— Problem requirements —
Every line containing the string "field" is to be copied from the records.

── Data section ──

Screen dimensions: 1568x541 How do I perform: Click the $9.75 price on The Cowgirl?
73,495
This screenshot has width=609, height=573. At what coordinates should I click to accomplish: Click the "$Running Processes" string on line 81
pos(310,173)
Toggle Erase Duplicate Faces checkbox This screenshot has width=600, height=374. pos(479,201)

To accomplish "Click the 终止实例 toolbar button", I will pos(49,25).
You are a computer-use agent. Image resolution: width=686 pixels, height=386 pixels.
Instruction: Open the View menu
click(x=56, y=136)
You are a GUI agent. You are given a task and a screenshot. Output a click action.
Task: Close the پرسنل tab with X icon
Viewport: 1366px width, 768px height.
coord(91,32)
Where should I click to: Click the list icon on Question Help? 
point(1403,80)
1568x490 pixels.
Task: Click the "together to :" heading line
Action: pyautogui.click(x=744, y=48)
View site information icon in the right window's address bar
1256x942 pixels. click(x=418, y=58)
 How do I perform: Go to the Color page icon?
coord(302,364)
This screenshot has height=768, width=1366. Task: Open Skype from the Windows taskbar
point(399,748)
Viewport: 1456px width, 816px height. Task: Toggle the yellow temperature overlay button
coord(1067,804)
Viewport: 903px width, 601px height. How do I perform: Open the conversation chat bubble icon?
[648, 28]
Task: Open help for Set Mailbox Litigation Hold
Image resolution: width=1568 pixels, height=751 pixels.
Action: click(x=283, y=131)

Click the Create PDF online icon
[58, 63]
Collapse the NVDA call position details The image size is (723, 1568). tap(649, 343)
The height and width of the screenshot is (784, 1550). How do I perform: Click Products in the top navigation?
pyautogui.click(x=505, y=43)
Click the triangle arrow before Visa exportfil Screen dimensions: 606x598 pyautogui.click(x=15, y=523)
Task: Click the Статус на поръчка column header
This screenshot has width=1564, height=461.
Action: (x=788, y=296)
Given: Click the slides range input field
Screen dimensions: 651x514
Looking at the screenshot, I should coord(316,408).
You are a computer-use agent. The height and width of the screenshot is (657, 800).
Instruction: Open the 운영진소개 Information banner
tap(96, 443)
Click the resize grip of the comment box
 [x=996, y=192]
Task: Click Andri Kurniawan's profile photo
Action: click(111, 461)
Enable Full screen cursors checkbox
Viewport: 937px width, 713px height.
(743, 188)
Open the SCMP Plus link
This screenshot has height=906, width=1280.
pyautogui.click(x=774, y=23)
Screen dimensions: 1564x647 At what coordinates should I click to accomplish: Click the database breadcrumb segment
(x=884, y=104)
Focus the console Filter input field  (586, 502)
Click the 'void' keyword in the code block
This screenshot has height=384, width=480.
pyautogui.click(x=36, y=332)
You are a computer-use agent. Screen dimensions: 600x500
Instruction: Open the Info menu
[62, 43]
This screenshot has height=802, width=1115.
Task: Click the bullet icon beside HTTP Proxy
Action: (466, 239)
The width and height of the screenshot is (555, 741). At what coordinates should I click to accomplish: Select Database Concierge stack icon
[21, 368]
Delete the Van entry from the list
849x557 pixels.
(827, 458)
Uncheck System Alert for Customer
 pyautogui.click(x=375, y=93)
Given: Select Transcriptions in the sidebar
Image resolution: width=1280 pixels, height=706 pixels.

───

— Response —
Given: Click the slides range input field
Focus the console Filter input field  (586, 502)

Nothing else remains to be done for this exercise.